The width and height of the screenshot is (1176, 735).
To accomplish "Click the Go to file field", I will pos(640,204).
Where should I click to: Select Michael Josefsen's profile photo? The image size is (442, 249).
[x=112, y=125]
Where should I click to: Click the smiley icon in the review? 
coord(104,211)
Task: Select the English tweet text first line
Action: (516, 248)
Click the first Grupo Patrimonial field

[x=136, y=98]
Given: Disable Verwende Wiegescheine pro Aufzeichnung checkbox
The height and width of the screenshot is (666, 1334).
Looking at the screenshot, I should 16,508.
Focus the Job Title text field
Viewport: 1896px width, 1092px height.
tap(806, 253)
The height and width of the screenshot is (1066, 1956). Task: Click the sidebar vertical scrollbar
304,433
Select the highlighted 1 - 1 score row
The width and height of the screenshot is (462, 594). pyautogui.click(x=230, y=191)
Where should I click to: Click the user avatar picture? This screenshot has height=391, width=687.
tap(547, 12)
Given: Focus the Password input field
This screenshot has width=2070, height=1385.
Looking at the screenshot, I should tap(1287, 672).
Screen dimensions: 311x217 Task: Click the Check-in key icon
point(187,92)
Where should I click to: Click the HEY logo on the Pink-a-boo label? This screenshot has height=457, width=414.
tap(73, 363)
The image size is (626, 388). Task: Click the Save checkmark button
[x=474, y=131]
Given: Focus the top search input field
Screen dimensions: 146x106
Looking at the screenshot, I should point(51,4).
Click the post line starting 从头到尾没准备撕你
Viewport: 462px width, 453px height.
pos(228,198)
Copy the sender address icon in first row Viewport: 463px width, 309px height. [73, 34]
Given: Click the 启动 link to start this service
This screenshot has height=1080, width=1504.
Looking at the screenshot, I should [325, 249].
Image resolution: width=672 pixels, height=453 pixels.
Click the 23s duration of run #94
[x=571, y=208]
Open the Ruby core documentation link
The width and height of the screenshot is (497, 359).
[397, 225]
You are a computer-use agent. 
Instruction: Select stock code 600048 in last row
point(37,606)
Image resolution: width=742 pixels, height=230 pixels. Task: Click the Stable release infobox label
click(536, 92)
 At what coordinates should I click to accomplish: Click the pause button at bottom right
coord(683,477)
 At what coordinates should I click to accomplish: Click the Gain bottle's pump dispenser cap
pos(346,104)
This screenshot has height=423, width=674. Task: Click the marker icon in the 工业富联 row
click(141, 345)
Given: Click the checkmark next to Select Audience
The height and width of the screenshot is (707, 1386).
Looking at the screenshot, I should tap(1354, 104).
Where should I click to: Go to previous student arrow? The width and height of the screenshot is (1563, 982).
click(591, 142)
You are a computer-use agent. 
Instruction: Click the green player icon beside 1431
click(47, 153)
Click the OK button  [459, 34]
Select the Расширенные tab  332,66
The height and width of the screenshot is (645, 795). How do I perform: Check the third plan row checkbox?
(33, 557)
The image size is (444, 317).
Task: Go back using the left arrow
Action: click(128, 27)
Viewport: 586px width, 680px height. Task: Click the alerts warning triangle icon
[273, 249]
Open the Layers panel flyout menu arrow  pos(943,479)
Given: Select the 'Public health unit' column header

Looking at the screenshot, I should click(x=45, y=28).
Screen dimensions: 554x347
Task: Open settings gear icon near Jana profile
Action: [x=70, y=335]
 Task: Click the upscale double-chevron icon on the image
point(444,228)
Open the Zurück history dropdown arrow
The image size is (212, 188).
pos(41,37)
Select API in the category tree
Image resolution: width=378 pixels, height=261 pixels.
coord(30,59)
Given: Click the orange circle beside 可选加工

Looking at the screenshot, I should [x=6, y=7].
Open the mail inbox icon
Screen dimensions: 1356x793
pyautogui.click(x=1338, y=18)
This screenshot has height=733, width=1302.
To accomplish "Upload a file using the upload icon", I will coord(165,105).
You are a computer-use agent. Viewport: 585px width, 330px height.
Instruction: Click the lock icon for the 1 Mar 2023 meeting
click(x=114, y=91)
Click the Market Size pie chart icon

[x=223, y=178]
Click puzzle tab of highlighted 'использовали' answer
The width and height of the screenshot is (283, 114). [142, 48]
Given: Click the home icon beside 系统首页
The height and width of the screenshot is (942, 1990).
■ ■ ■ ■ ■ ■ ■
_Work to do_
Please copy all of the records above without any changes.

_Result of this exercise_
The width and height of the screenshot is (1176, 735).
To accomplish "Click the Go to file field", I will pos(640,204).
Where should I click to: Select Michael Josefsen's profile photo? The image size is (442, 249).
[x=112, y=125]
Where should I click to: Click the smiley icon in the review? 
coord(104,211)
Task: Select the English tweet text first line
Action: (516, 248)
Click the first Grupo Patrimonial field

[x=136, y=98]
Given: Disable Verwende Wiegescheine pro Aufzeichnung checkbox
The height and width of the screenshot is (666, 1334).
Looking at the screenshot, I should 16,508.
Focus the Job Title text field
Viewport: 1896px width, 1092px height.
tap(806, 253)
The height and width of the screenshot is (1066, 1956). Task: Click the sidebar vertical scrollbar
304,433
Select the highlighted 1 - 1 score row
The width and height of the screenshot is (462, 594). pyautogui.click(x=230, y=191)
Where should I click to: Click the user avatar picture? This screenshot has height=391, width=687.
tap(547, 12)
Given: Focus the Password input field
This screenshot has width=2070, height=1385.
Looking at the screenshot, I should tap(1287, 672).
Screen dimensions: 311x217 Task: Click the Check-in key icon
point(187,92)
Where should I click to: Click the HEY logo on the Pink-a-boo label? This screenshot has height=457, width=414.
tap(73, 363)
The image size is (626, 388). Task: Click the Save checkmark button
[x=474, y=131]
Given: Focus the top search input field
Screen dimensions: 146x106
Looking at the screenshot, I should point(51,4).
Click the post line starting 从头到尾没准备撕你
Viewport: 462px width, 453px height.
pos(228,198)
Copy the sender address icon in first row Viewport: 463px width, 309px height. [73, 34]
Given: Click the 启动 link to start this service
This screenshot has height=1080, width=1504.
Looking at the screenshot, I should [325, 249].
Image resolution: width=672 pixels, height=453 pixels.
Click the 23s duration of run #94
[x=571, y=208]
Open the Ruby core documentation link
The width and height of the screenshot is (497, 359).
[397, 225]
You are a computer-use agent. 
Instruction: Select stock code 600048 in last row
point(37,606)
Image resolution: width=742 pixels, height=230 pixels. Task: Click the Stable release infobox label
click(536, 92)
 At what coordinates should I click to accomplish: Click the pause button at bottom right
coord(683,477)
 At what coordinates should I click to accomplish: Click the Gain bottle's pump dispenser cap
pos(346,104)
This screenshot has height=423, width=674. Task: Click the marker icon in the 工业富联 row
click(141, 345)
Given: Click the checkmark next to Select Audience
The height and width of the screenshot is (707, 1386).
Looking at the screenshot, I should tap(1354, 104).
Where should I click to: Go to previous student arrow? The width and height of the screenshot is (1563, 982).
click(591, 142)
You are a computer-use agent. 
Instruction: Click the green player icon beside 1431
click(47, 153)
Click the OK button  [459, 34]
Select the Расширенные tab  332,66
The height and width of the screenshot is (645, 795). How do I perform: Check the third plan row checkbox?
(33, 557)
The image size is (444, 317).
Task: Go back using the left arrow
Action: click(128, 27)
Viewport: 586px width, 680px height. Task: Click the alerts warning triangle icon
[273, 249]
Open the Layers panel flyout menu arrow  pos(943,479)
Given: Select the 'Public health unit' column header

Looking at the screenshot, I should click(x=45, y=28).
Screen dimensions: 554x347
Task: Open settings gear icon near Jana profile
Action: [x=70, y=335]
 Task: Click the upscale double-chevron icon on the image
point(444,228)
Open the Zurück history dropdown arrow
The image size is (212, 188).
pos(41,37)
Select API in the category tree
Image resolution: width=378 pixels, height=261 pixels.
coord(30,59)
Given: Click the orange circle beside 可选加工

Looking at the screenshot, I should [x=6, y=7].
Open the mail inbox icon
Screen dimensions: 1356x793
pyautogui.click(x=1338, y=18)
This screenshot has height=733, width=1302.
To accomplish "Upload a file using the upload icon", I will coord(165,105).
You are a computer-use agent. Viewport: 585px width, 330px height.
Instruction: Click the lock icon for the 1 Mar 2023 meeting
click(x=114, y=91)
Click the Market Size pie chart icon

[x=223, y=178]
Click puzzle tab of highlighted 'использовали' answer
The width and height of the screenshot is (283, 114). [142, 48]
Given: Click the home icon beside 系统首页
The height and width of the screenshot is (942, 1990).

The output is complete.